Sunday, January 13, 2013

Digressions, 1/13/13

Searching for a certain kind of popular criticism to send to a student as an example, I found something more interesting right at home on Killing the Buddha: my pal S. Brent Plate's essay on suburbs and God (also, Arcade Fire and Douglas Coupland).

Caleb Crain's New Yorker obituary for (of?) Aaron Swartz, the activist who committed suicide while facing a felony prosecution for hacking JSTOR academic articles to make them available to everyone.

A short tabloid article about Courtni Webb, a high school student suspended for writing a poem about understanding Newtown killer Adam Lanza's rage and sense of powerlessness.

Friday, January 11, 2013

Instead of Working, 1/11/13

"Ektachrome," by "David." This is a story, or maybe a prose poem, or maybe just a hallucination, at a site called Cowbird.

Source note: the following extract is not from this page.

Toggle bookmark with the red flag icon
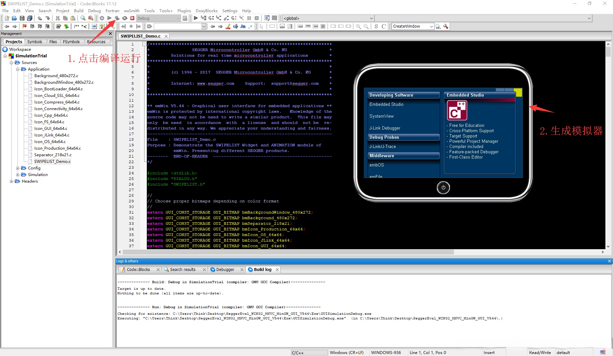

I guess Cowbird is a "platform" -- anyone can post a picture and a story, which sounds pretty simple. The art, as always, is in the arrangement.

I also read David's story "Stings."

Then, since I'm on a panel on "The Dangers of Self in Writing about Religion" at the Associated Writing Programs conference -- a conference, I have to admit, I've been proud not to attend before now -- I looked up my fellow panelists. The organizer, Jeremy B. Jones, I already knew, or knew of, through his writing for Killing the Buddha. Here's one called "Silver Trumpets." Then I read this good bloody Jesus mountain poem "Hem," by Jessie van Eerden, and "The Day I Met Hillbilly Jim" by Josh MacIvor-Andersen.

Later, a blip from current Modern Language Association president Michael Bérubé, on how an English major might enable you to become a general or a titan of finance. In response I wrote the following to a colleague:

"Humanities majors scored quite well; business majors did not." This is what it really comes down to, right? But I don't suppose we can insult our colleagues.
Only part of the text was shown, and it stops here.